REPERES Eric Nicoletta Né le 26 août 1960 à Sète.

36 combats, 30 victoires dont 20 avant la limite.

6 défaites.

Débuts professionnels le 8 novembre 1986.

Champion de France des mi-lourds en juin 1989 face à Serge Bolivard.

Champion d'Europe des mi-lourds le 13 octobre 1989 à Sète, face au Hollandais Jean Lefeber, battu par arrêt de l'arbitre au dixième round. Conserve son titre à Perpignan le 26 janvier 1990 face au Hollandais Pedro van Raamsdonk (battu aux points) et à Montpellier, le 19 mai 1990, face au Belge José Seys par KO au 3e round. Perd le titre européen des mi-lourds le 11 août 1990 à Cap d'Agde, par KO au 9e round face au Britannique Tom Collins.
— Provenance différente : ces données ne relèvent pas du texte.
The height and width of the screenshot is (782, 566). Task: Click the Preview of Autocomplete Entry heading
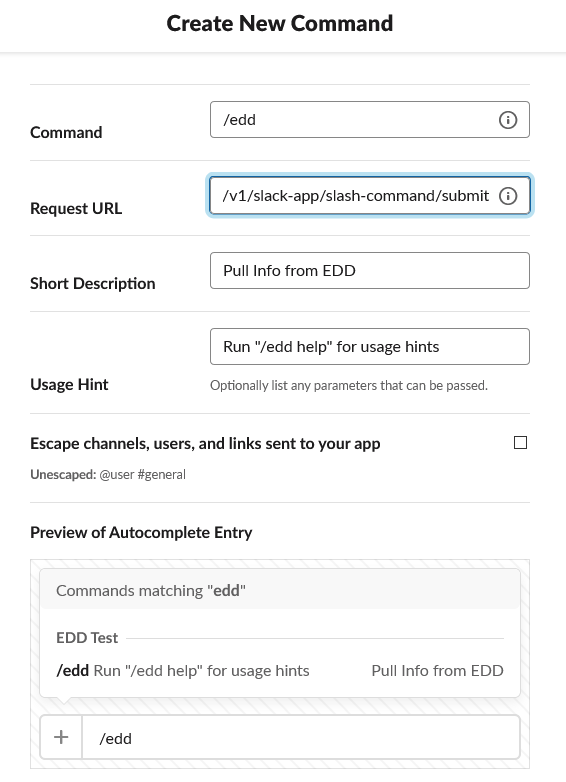(x=141, y=533)
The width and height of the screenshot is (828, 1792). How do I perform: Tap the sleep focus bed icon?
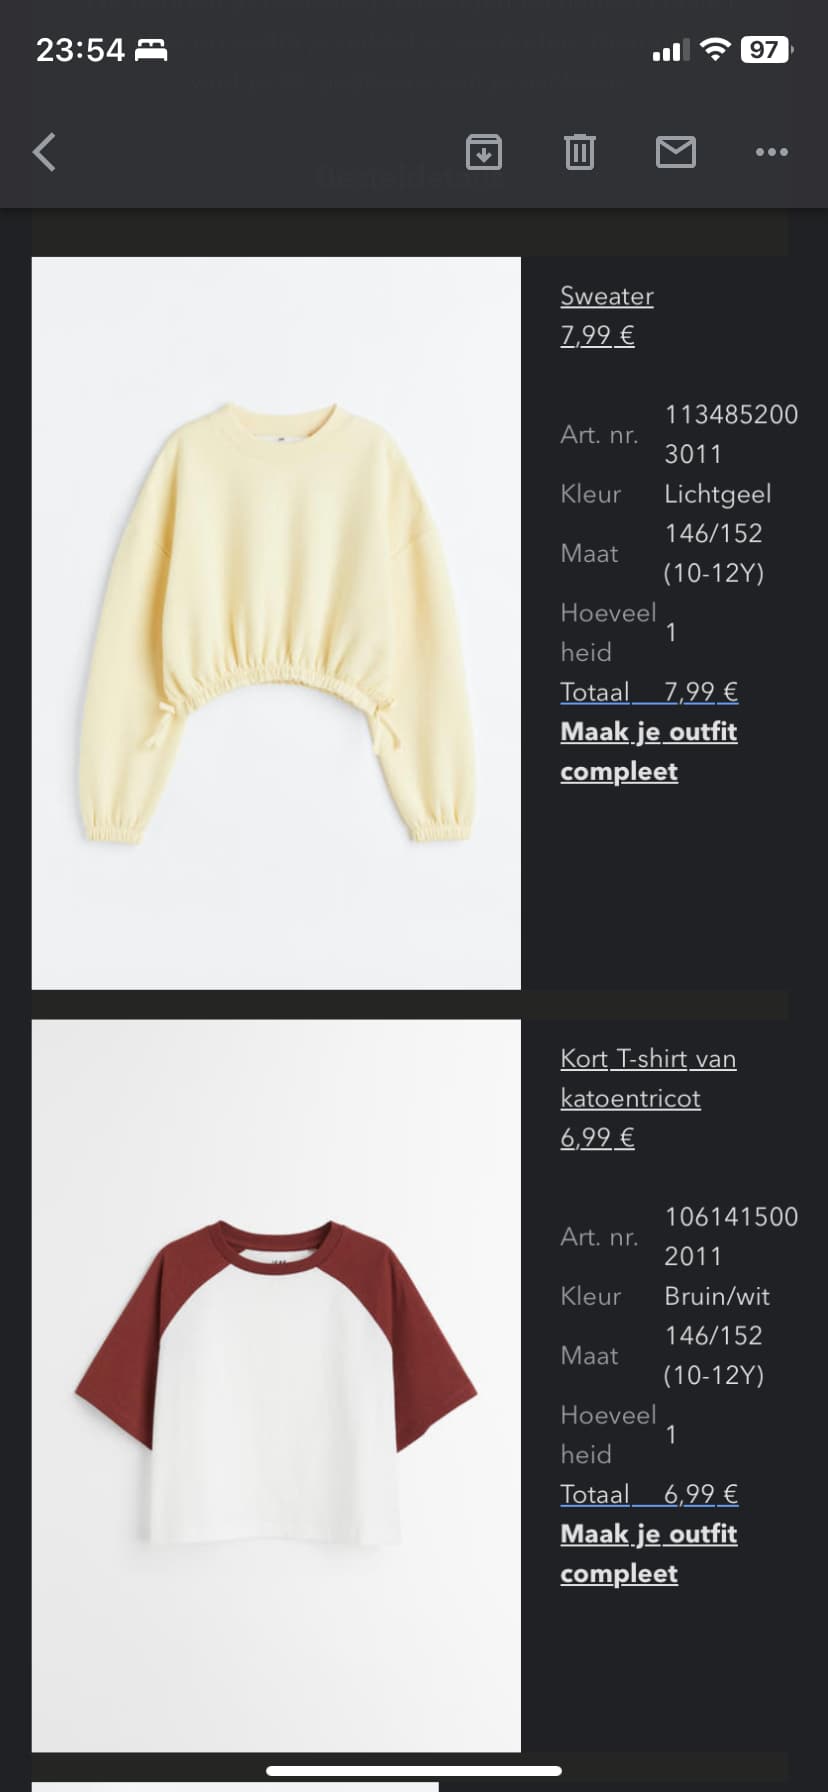coord(151,50)
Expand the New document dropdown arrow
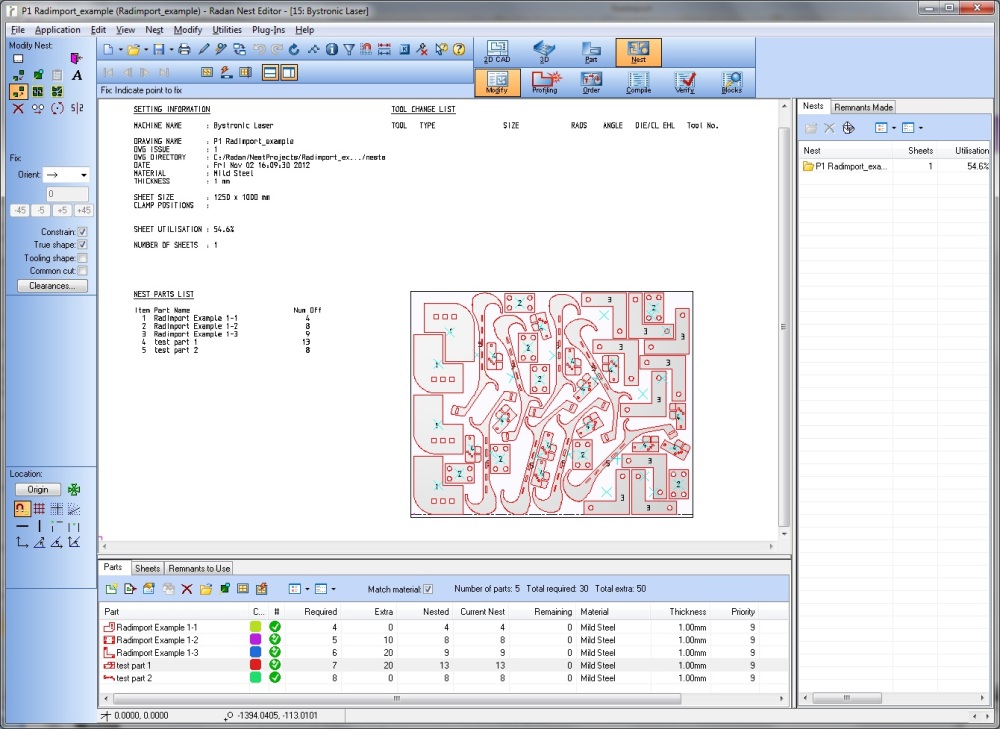Image resolution: width=1000 pixels, height=729 pixels. (x=120, y=49)
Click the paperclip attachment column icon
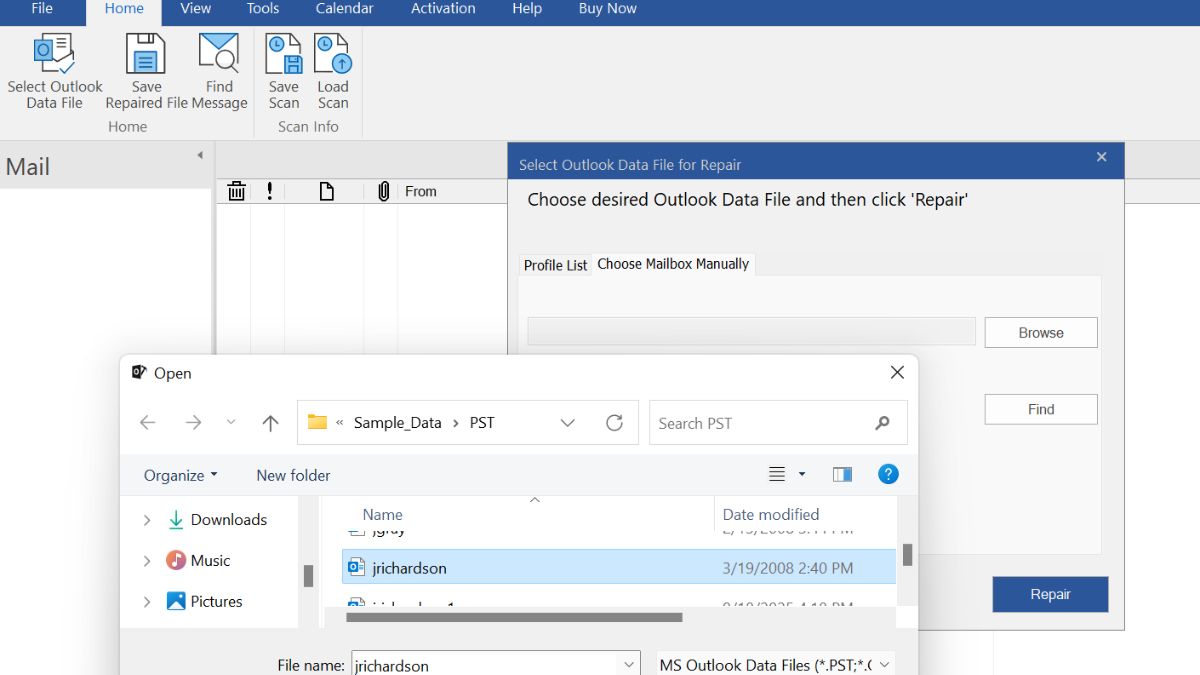 pyautogui.click(x=383, y=191)
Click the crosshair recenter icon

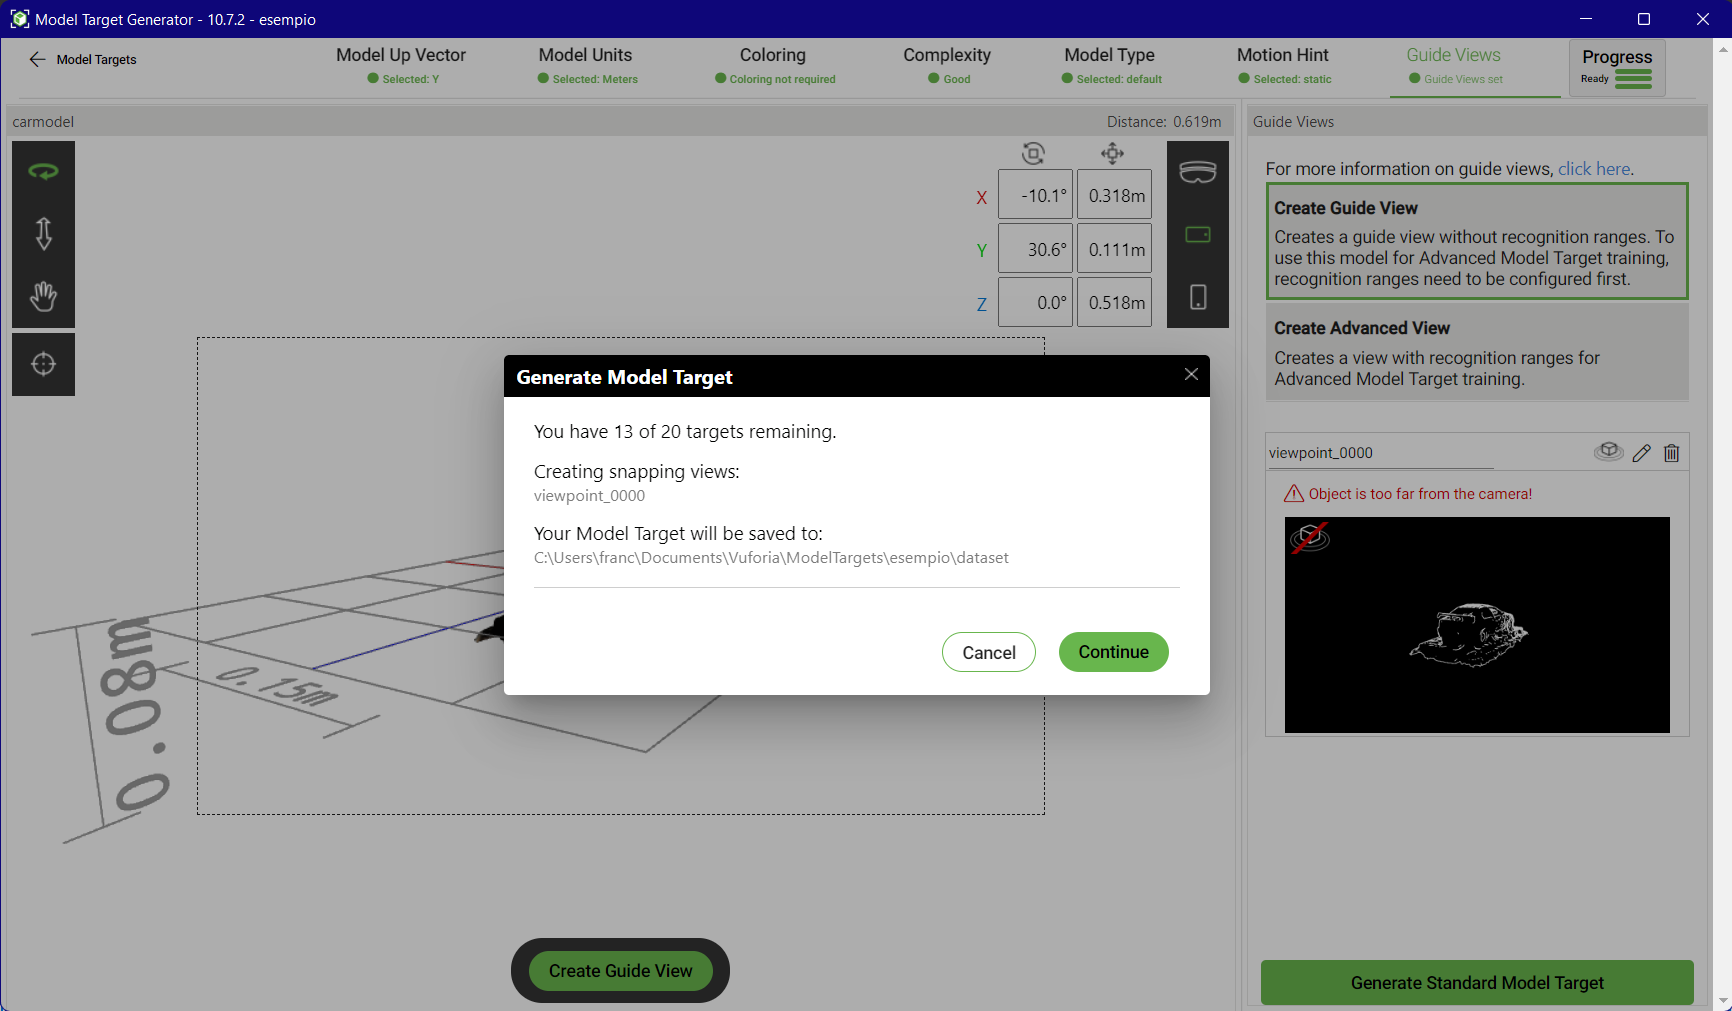click(x=43, y=363)
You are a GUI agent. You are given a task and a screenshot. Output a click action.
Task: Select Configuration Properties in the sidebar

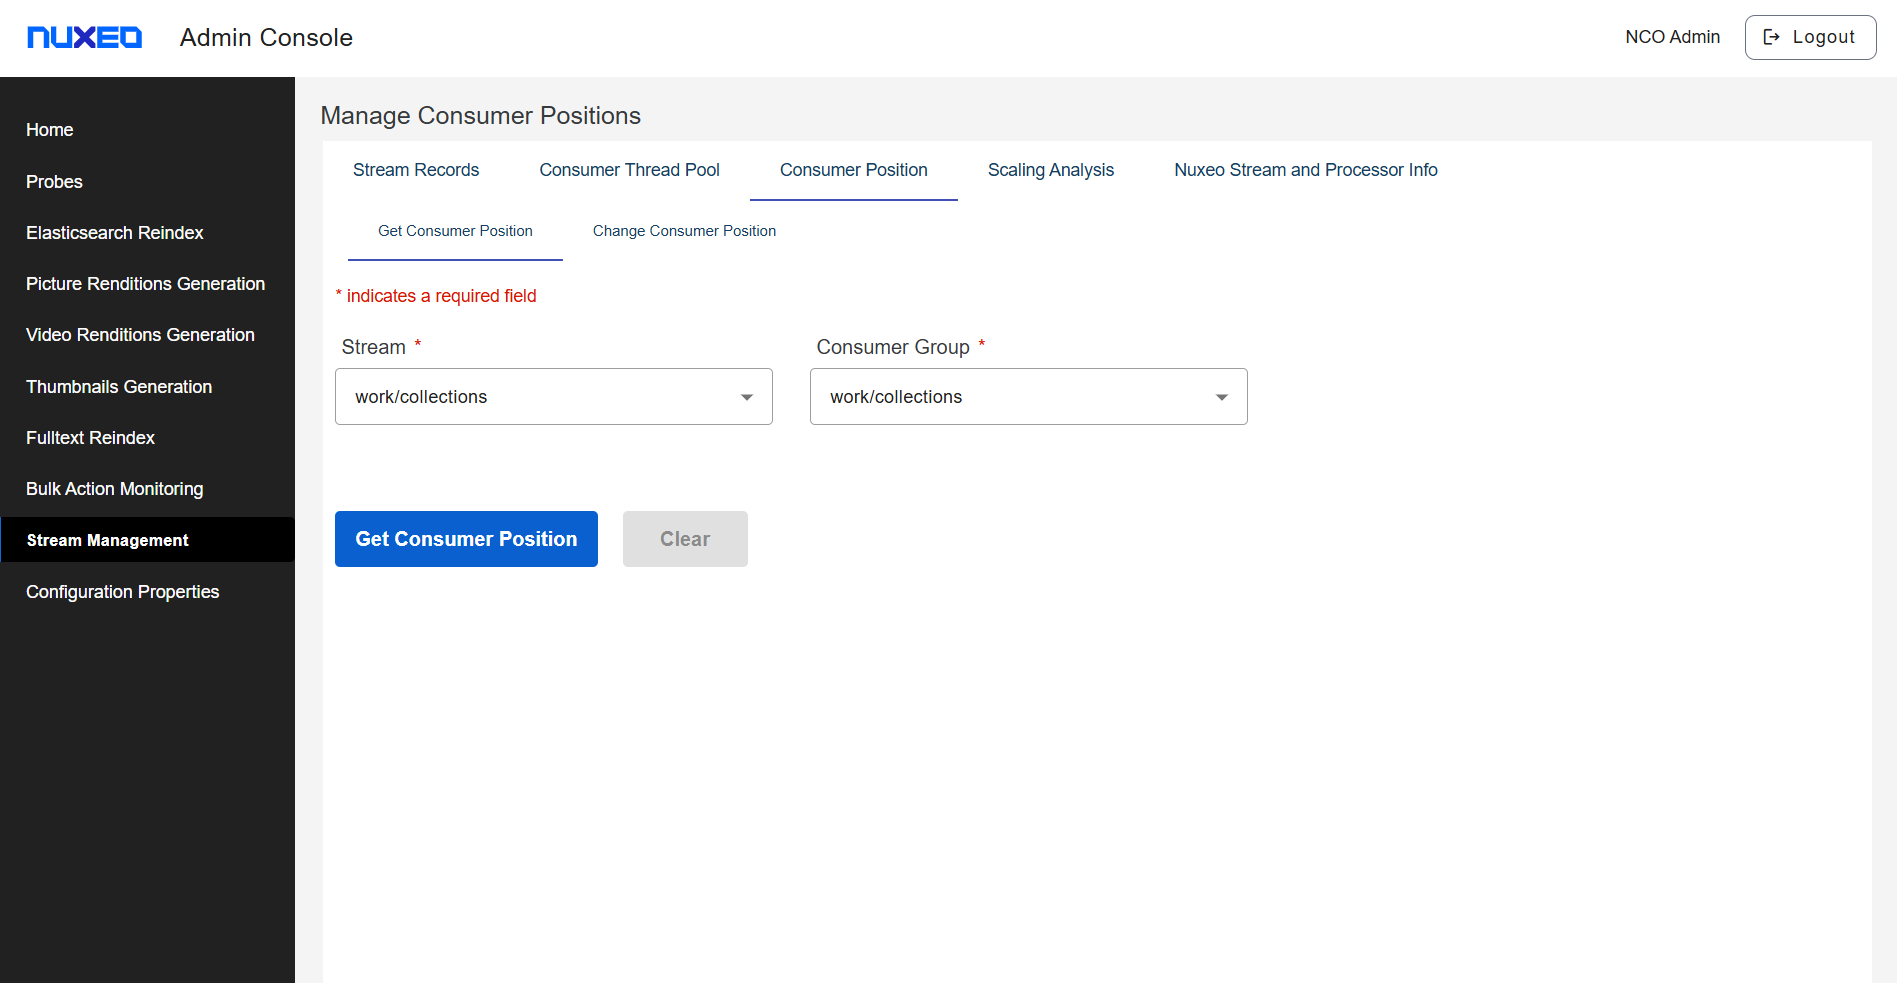[122, 592]
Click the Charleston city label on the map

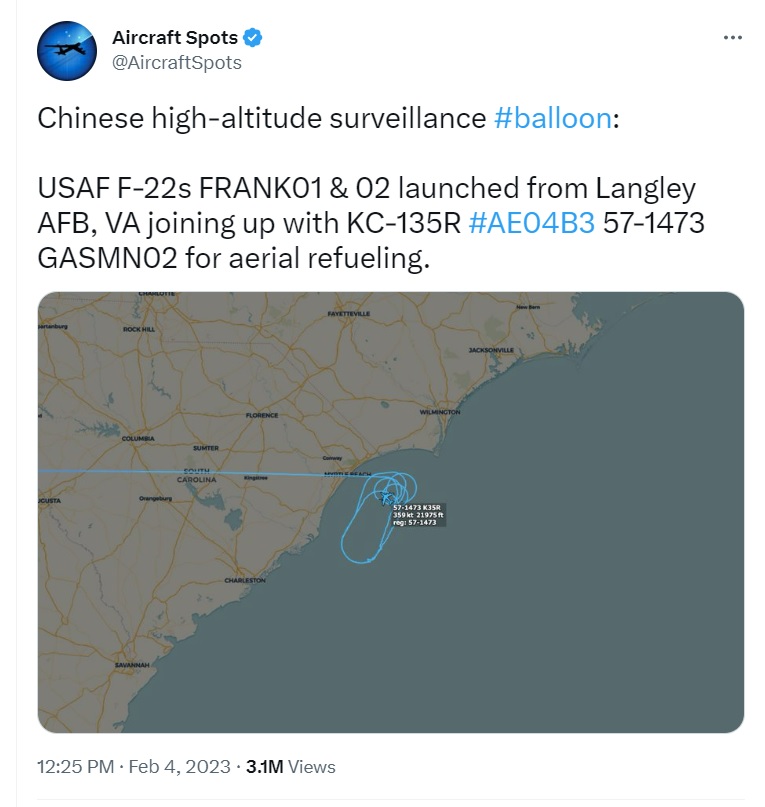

Echoue pour le titre de champion de France le 19 juin 1991 à Lyon, battu aux points par Fabrice Tiozzo. Remporte une officieuse demi-finale mondiale le 29 janvier 1993 à Nîmes, en battant aux points l'Américain Andrew Maynard. Echoue pour le titre européen le 13 novembre 1993 à Castelnau- le-Lez, battu aux points par le Hollandais Eddy Smulders.

Il a rencontré au Havre  Jean-marie Emébé en demi-finale du championnat de france des mi-lourds.